USIP Panel Spotlights Conflict-Driven Global Food Insecurity
By Elaine Pasquini

Washington: On June 30, the United States Institute of Peace hosted an online panel of experts to discuss the global food insecurity crisis exacerbated by Russia’s ongoing war in Ukraine and other conflicts around the world.

“This food crisis represents one of the most serious threats to global peace and security that we have faced in decades,” said Lise Grande, president and CEO of USIP. “Nearly 200 million people across the world are in grave risk of hunger, disease, and in some places perhaps starvation.”


Abdi Aynte


Amb Johnnie Carson


Arif Husain


Haneen Sayed


Isobel Coleman

Lise Grande

Along with Russia’s war in Ukraine which has impacted wheat production, increased fuel prices, distorted global supply chains and driven up global inflation, the Covid-19 pandemic and climate change-related natural disasters have contributed to the dire situation.

“The crisis carries the potential for driving and deepening conflicts within states and between them and for destabilizing parts of the world which are already struggling and are already very fragile,” Grande warned.

Pointing out that conflict too often is a driver of food insecurity, Ambassador Isobel Coleman, deputy administrator for the United States Agency for International Development (USAID), said that the organization is “evaluating, developing and implementing responses that will protect the world’s most vulnerable population from catastrophic levels of food insecurity, exacerbated by the Russian Federation’s actions as well as severe drought in the Horn of Africa.”

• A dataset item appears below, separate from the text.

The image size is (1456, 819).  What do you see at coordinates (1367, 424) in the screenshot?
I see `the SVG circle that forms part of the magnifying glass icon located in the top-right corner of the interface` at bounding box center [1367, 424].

The goal of USAID, Coleman said, is to make communities more resilient so that ultimately the need for the assistance diminishes over time. More than 80 percent of the countries receiving USAID assistance are conflict-affected or insecure, she added.

Dr Arif Husain, chief economist for the United Nations World Food Program (WFP) and director of its research, assessments and monitoring division, has dedicated his life to fighting hunger throughout the world. Due in great part to Husain’s work, in 2018 the UN Security Council unanimously approved UN Resolution 2417 making starvation a war crime.

In his 25 years of working on the food insecurity issue, the Pakistani-American economist stated he had never seen a food crisis as severe as the present one.

While Ukrainians are suffering, “millions upon millions of more people outside of Ukraine far, far away are also suffering,” Husain said. According to the WFP, in 2019, there were about 135 million people who were in hunger crisis. “Today the number is 345 million in 82 countries,” he said. Some 50 million people in 45 countries are in hunger emergencies, meaning “one step away from famine,” he lamented.

The vast majority of these 45 countries most effected by lack of food, fuel, fertilizer and rising prices are poor countries, Husain continued, which is half of Africa and several countries in Central America and the Middle East.

The most important issue for Husain is to save lives and for that the WFP needs resources. Presently, the group plans to assist 152 million people which will cost $22 billion, which is presently only half funded.

In order to bring down prices for food, fuel and agricultural imports, the Black Sea needs to be opened, Husain continued. “The agricultural season is now; crops have to be planted, fertilized, etc. for next year’s need.” Additionally, he pointed out, too few countries provide the world’s necessary food and capacity needs to be expanded.

“Right now, we only focus on Ukraine, but it doesn’t mean all other crises stopped,” Husain explained. “About 70 percent of what we do is in places affected by conflict. We need to start rethinking war and its consequences. It’s no longer someone else’s problem in some part of the world that you are not worried about. Ukraine is a classic example.”

But since wars may not always be prevented, “maybe we can deal better with their consequences for the people with very little hope,” Hussain said. “People who don’t get fed today don’t reach their potential tomorrow. That is a very big problem in Africa…and in many parts of Asia and Central America. I think we need to take this seriously.”

Haneen Sayed, lead human development specialist for the Middle East and North Africa at the World Bank, noted that, while MENA is only six percent of the world’s population, it is 20 percent of the world’s acutely food insecure people and imports much of its food. 

“There is a global response that needs to come together in the international community to try to find an end to this [Russia-Ukraine] war, but there are regional as well as country level approaches that need to be pursued,” she said.

Abdi Aynte, managing director of Lassfort Consulting Group and former minister of planning and economic promotion for Somalia, spoke about the situation in the Horn of Africa, which is suffering its worst drought in the last four decades along with armed conflict.

The region was importing significant amounts of food from Ukraine which the war has significantly impacted causing food insecurity in the region to double. According to the WFP, about one-third of Somalis are on the brink of famine.

“We need to think about building resilient sustainable systems,” Aynte said. “Unfortunately, the whole issue of climate change and environmental issues is not at the top of the agenda of all of the governments as it should be.”

USIP senior advisor Ambassador Johnnie Carson emphasized the need for the global community to “recognize the enormous challenge that is before us in ending unnecessary conflict and building up food security and food resilience in areas where it is lacking today.”

(Elaine Pasquini is a freelance journalist. Her reports appear in the Washington Report on Middle East Affairs and Nuze.Ink.)